Task to complete: Lines in the entries below where the word "Given" shows up should each be copied.

The data:

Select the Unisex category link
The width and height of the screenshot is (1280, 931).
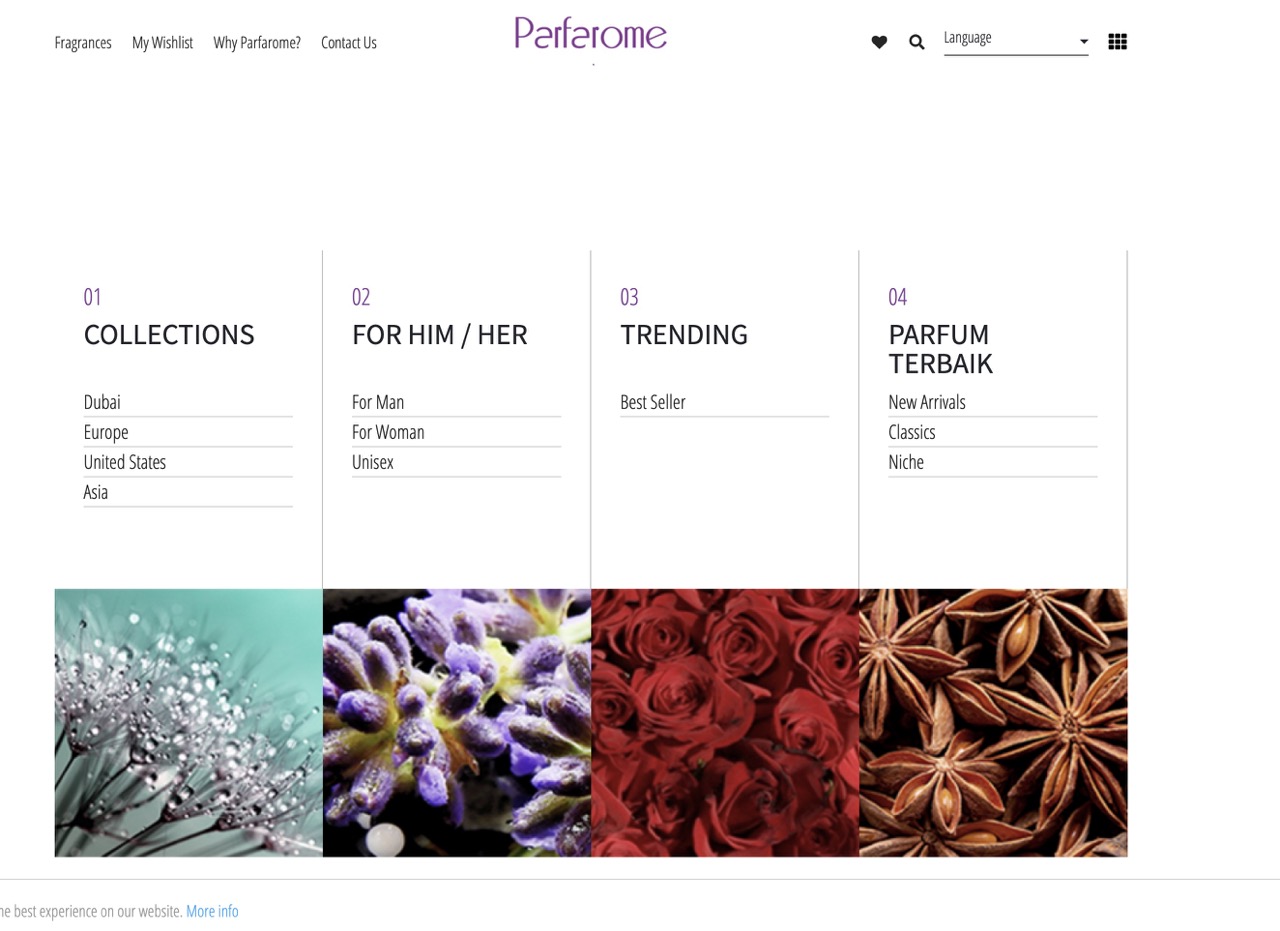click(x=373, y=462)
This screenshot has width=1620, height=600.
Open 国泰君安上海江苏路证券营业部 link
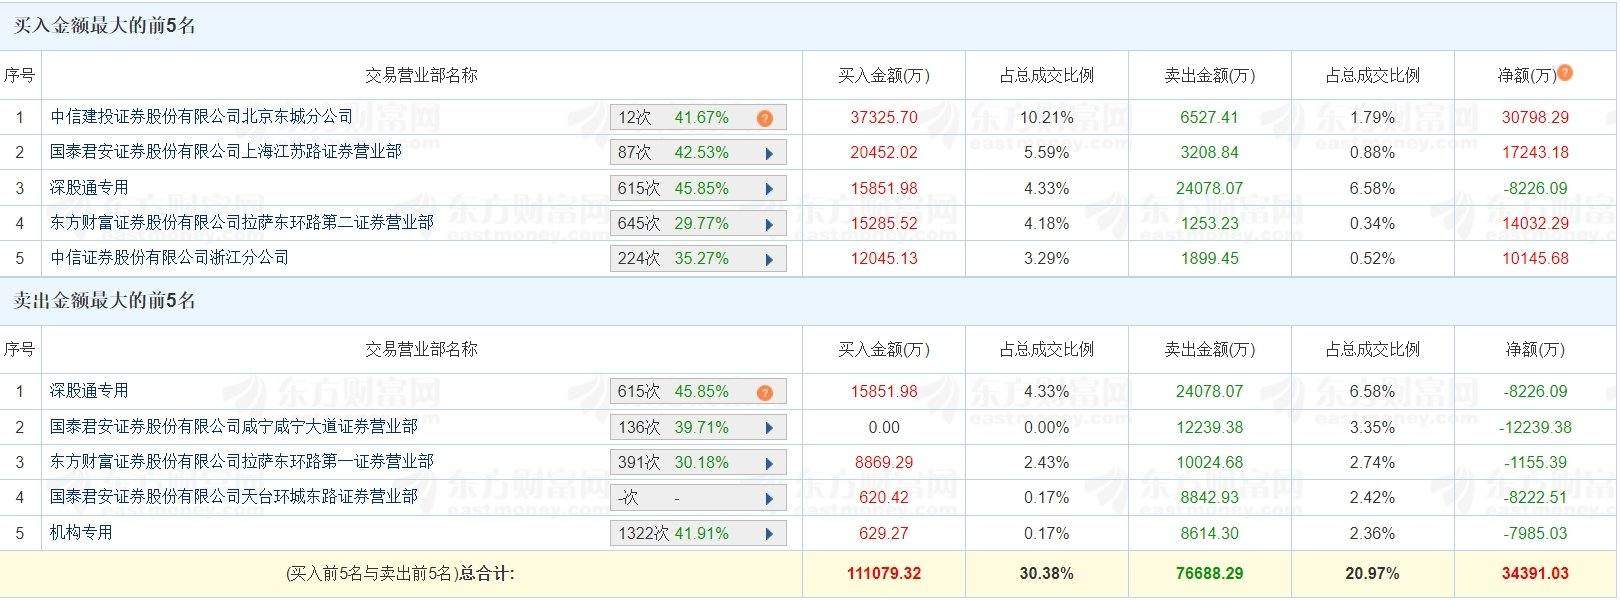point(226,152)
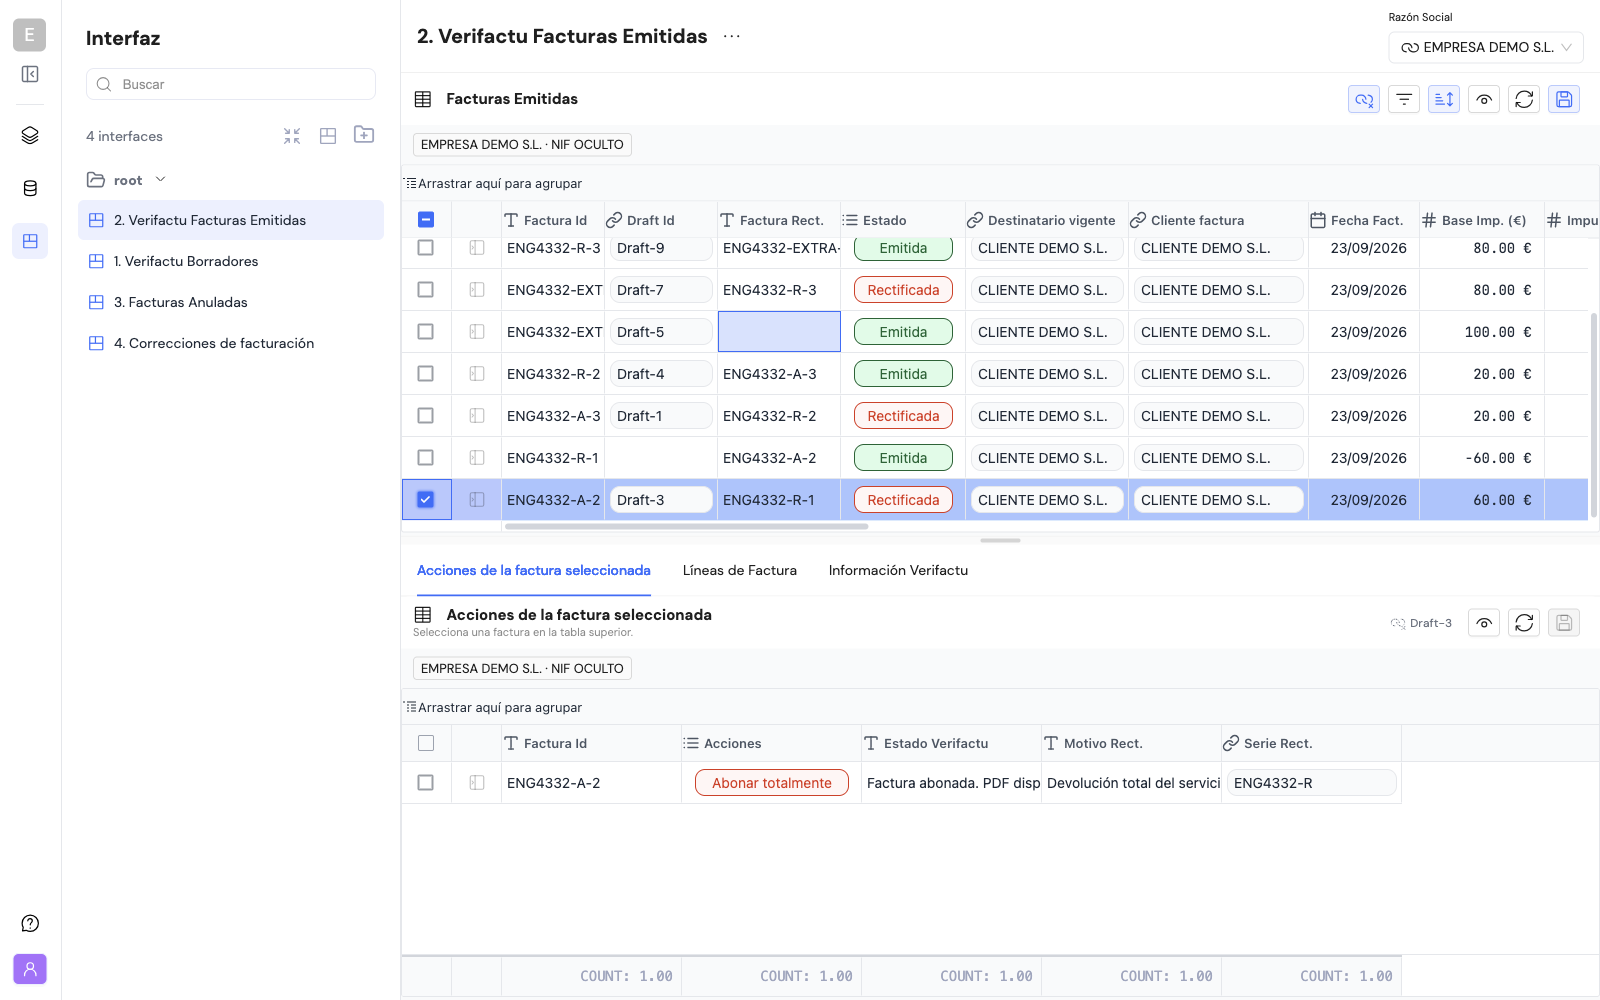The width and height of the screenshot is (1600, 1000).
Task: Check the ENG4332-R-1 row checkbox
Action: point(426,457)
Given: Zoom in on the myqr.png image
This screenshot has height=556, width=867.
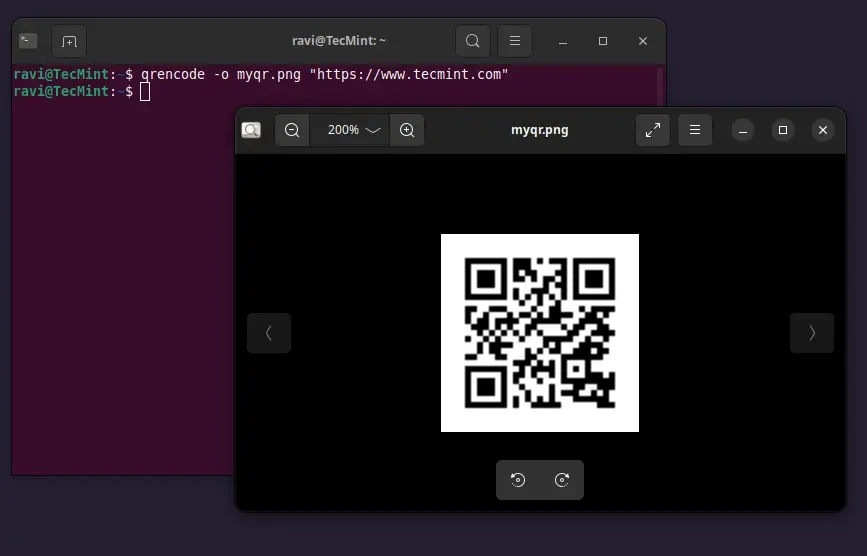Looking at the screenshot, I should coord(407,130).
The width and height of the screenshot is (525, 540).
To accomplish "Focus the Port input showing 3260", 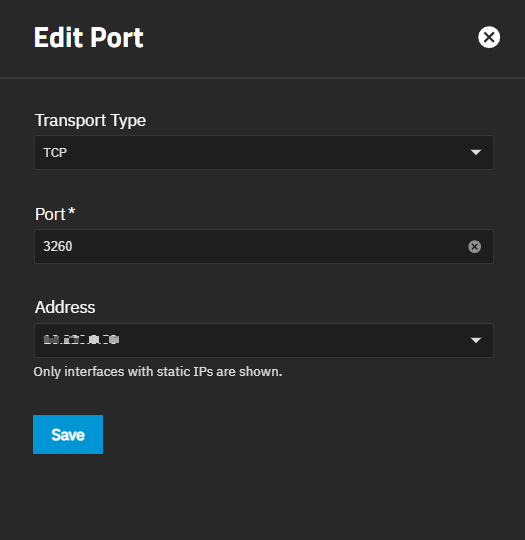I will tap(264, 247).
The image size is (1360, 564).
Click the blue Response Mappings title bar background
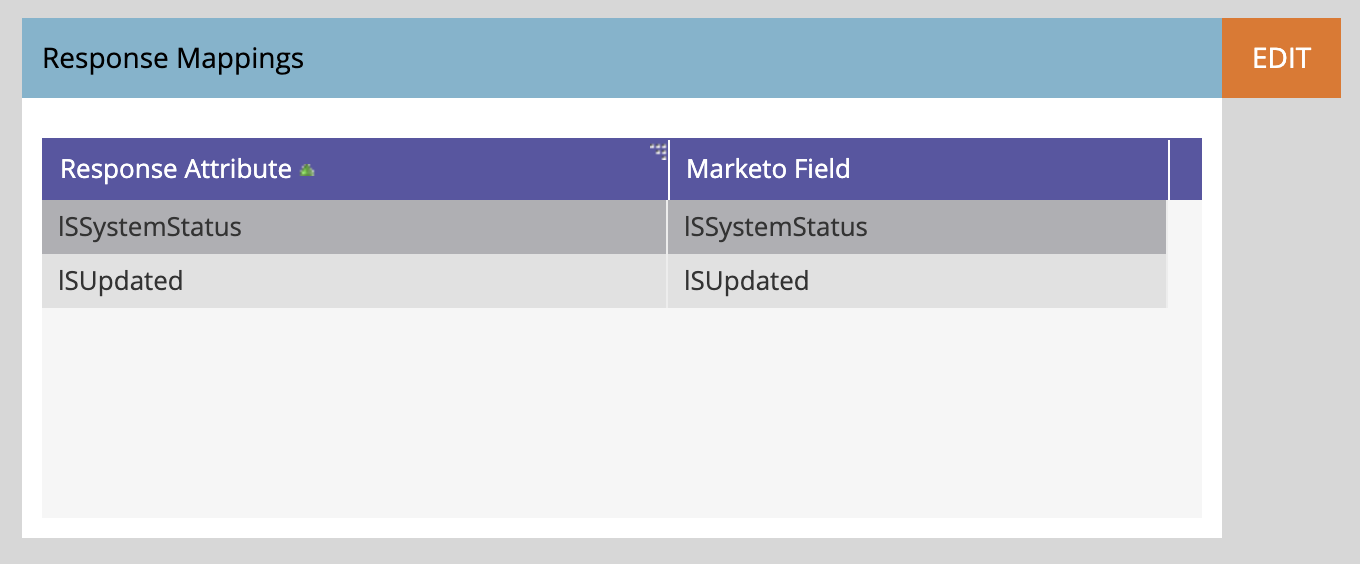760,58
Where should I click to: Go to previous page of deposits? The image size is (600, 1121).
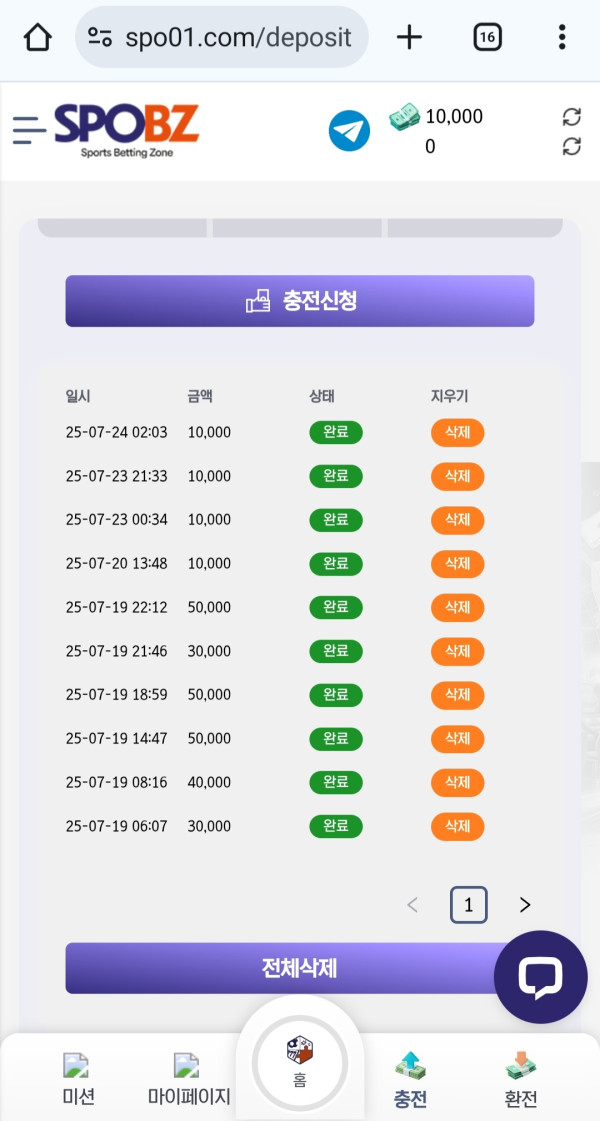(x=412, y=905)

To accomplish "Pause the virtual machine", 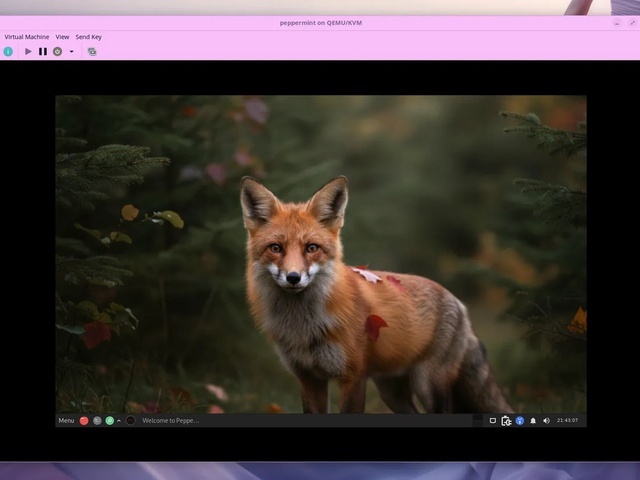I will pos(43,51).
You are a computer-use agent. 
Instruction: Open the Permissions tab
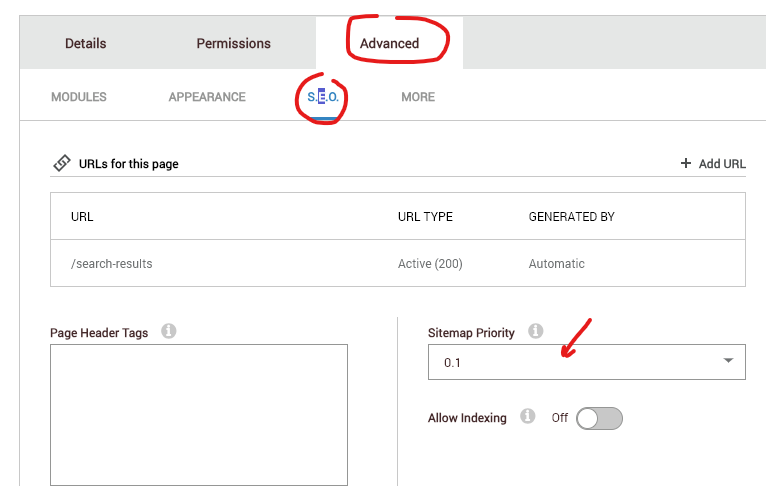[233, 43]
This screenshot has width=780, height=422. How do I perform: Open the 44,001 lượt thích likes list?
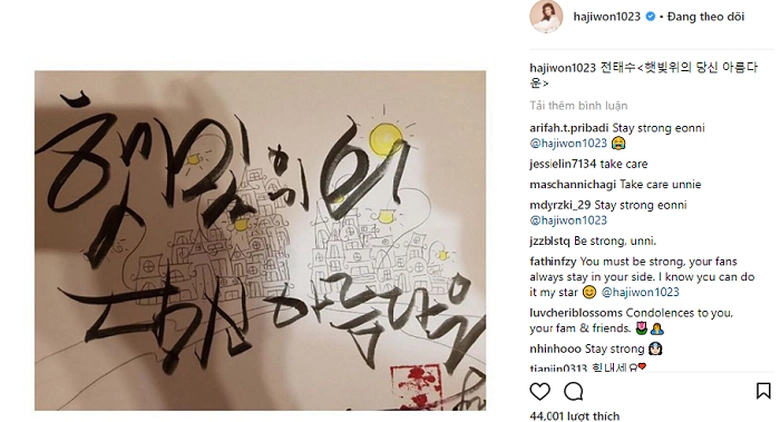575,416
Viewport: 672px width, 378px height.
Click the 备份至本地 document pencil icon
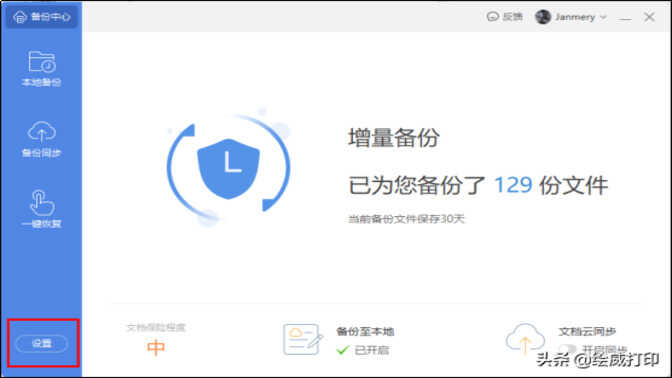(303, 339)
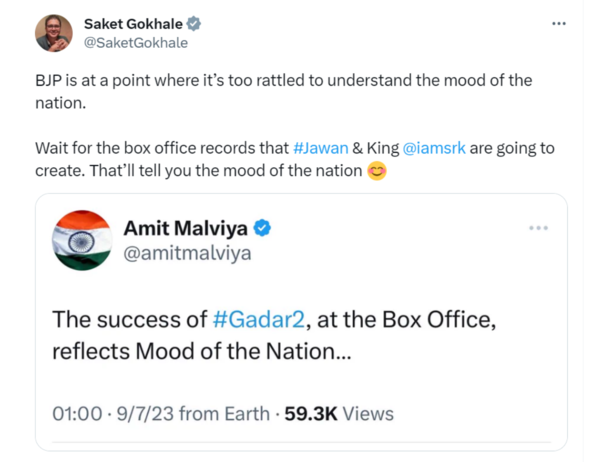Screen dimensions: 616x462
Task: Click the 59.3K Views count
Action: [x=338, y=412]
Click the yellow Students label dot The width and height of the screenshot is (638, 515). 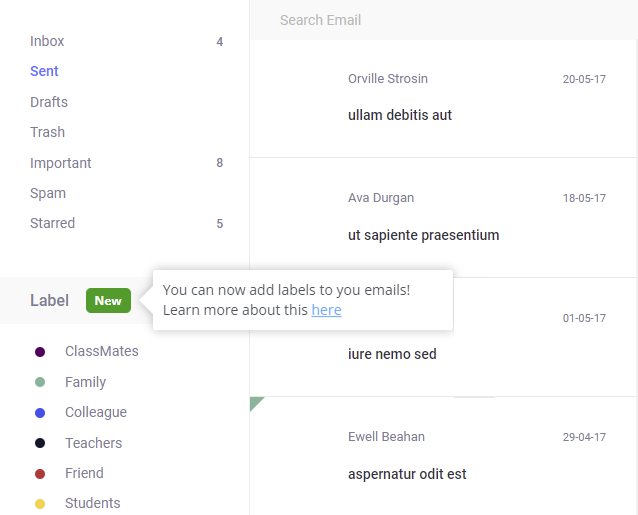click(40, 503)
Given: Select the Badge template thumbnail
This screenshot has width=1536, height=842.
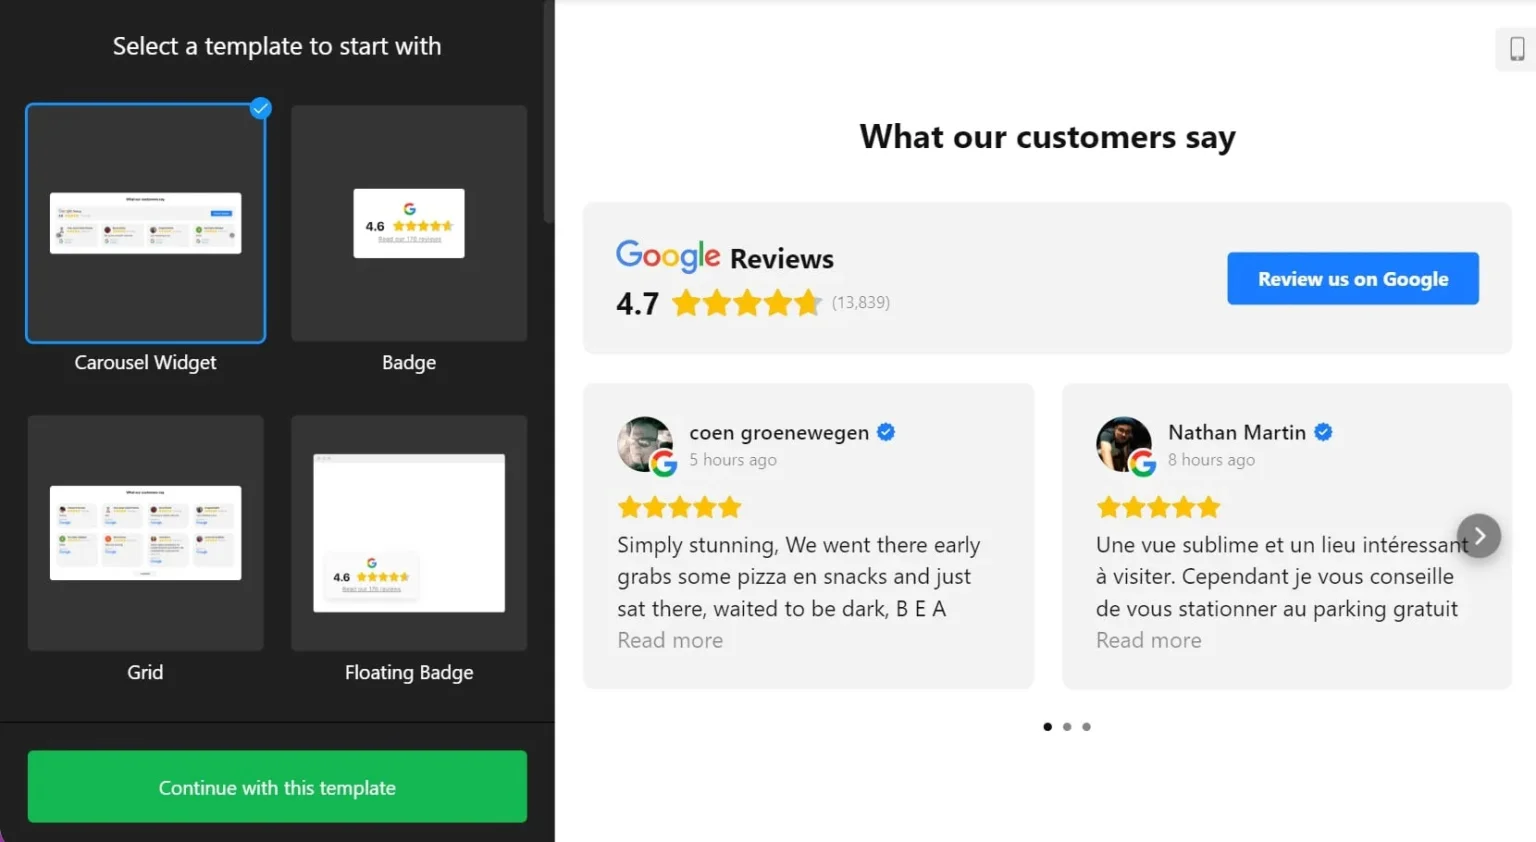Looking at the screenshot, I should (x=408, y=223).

Exercise result:
Given: Zoom in on the myqr.png image
Given: Select the Badge template thumbnail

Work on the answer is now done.